It is not clear whether variations in fluid storage capacity exist across the Hikurangi Plateau that could contribute to margin parallel variations in fluid delivery to the Hikurangi megathrust. The limited spatial extent of the NZ3D survey prevents us from investigating broader changes in the upper crustal structure across the Hikurangi Plateau. However, there is reason to suspect that past tectonic events and inherited volcanic deposits could cause substantial variations. Layered reflections within the Manihiki Plateau upper crust, similar to the ICRs reported here (Figs. 2 and 3), correspond to volcaniclastic and basaltic units that reach local thicknesses of several kilometers and vary with proximity to volcanic eruption centers (82). The northernmost Hikurangi Plateau rifted from the southern Manihiki Plateau in the Early Cretaceous (48, 49). Multichannel seismic and gravity data demonstrate that the northern Hikurangi Plateau is a ~250 to 300 km wide region of high and rough volcanic topography compared to the plateau further south (49). The plateau rifting process may have resulted in broadly distributed volcanism and deformation across the northern Hikurangi Plateau that hydrated the upper basement and contributed to the alignment of volcanic edifices (Figs. 1 and 4). To the south, the Hikurangi Plateau was further from the site of rifting and subducted beneath the Chatham Rise in the Late Cretaceous. Ancient subduction and deep burial along the Chatham Rise could have resulted in an initial phase of dewatering that did not occur further north (83). Coarser seismic profiling of the southern Hikurangi Plateau suggests faster upper crustal velocities compared to the NZ3D volume (~4.5 to 5.2 km/s) (54), which implies rocks with less fluid content, but this remains to be confirmed by high-resolution seismic tomography and drilling.

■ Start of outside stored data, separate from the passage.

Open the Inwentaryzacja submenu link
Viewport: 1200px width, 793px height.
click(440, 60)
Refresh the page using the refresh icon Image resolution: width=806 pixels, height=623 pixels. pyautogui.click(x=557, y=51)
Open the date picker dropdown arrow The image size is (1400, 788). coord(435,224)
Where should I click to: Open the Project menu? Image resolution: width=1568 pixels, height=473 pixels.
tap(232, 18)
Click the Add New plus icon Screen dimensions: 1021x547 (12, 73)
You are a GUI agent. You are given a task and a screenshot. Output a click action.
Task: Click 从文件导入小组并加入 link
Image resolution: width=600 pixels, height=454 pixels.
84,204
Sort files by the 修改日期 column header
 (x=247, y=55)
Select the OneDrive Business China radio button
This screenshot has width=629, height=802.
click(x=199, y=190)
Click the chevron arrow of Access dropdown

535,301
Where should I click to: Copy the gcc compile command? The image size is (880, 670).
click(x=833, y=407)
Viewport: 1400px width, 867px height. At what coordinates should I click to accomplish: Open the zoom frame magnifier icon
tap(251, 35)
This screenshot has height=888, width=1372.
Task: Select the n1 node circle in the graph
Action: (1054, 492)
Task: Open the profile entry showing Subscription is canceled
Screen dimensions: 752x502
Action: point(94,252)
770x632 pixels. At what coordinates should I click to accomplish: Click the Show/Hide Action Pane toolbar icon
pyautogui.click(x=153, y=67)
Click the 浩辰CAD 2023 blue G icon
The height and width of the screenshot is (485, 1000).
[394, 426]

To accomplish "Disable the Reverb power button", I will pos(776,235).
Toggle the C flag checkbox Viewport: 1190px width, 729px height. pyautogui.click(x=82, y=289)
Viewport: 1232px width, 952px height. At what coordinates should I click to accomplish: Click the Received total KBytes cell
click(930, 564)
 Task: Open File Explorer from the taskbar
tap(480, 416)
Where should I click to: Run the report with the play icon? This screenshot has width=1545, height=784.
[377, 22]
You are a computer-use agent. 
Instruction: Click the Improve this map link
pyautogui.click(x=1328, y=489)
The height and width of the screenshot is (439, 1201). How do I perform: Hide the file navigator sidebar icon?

Some have proposed that large seamounts are responsible for transporting large volumes of fluids to the subduction system (38) that may ultimately influence fault slip behavior, and play a role in shallow slow slip events (37). Our results and nearby electromagnetic studies (37) show that the upper 1.5 km of the northern Hikurangi Plateau’s volcanic crust is water rich, regardless of whether it formed as a distributed volcanic field, or an adjacent volcaniclastic basin. Whether subduction of large seamounts or volcaniclastics results in different dewatering processes is an open question. The nearby seamount, Puke Knoll, contains slightly faster material (3 to 4 km/s) within its upper 1.5 km (31) that suggests lower volumetric fluid content in the upper crust of large seamounts, presumably with stronger, more magmatically intruded interiors than their volcaniclastic flank aprons. This is also supported by the seismically faster, more electrically resistive, and less water-rich basaltic cap lavas drilled on top of the nearby seamount Tūranganui Knoll compared to its more water-rich volcaniclastic flank (Fig. 6) (29, 37). While this may suggest that large seamounts are less fluid rich than their volcaniclastic flank basins, seamounts should also be viewed as regions with locally thickened upper crust and enhanced hydrothermal fluid flow that could have higher average porosity and alteration than normal oceanic crust (37–39). Three to four kilometers of thickened volcanic basement with ~9 to 13% porosity, as reported from electromagnetic methods at Tūranganui Knoll, would deliver vertically integrated water masses on the order of 278 to 536 Mg/m². This water mass should be considered an underestimate because electrical resistivity can be more sensitive to pore water than mineral-bound water (37). Thus, both the volcaniclastic basement and large seamounts of the Hikurangi Plateau contain substantially more water than normal oceanic crust. However, large seamounts and the volcaniclastic basement unit could differ in how they release fluids upon subduction if they have different (i) proportions of pore- and mineral-water (ii) transport length scales and permeabilities, (iii) thermal conditions, or (iv) rock matrix compressibilities.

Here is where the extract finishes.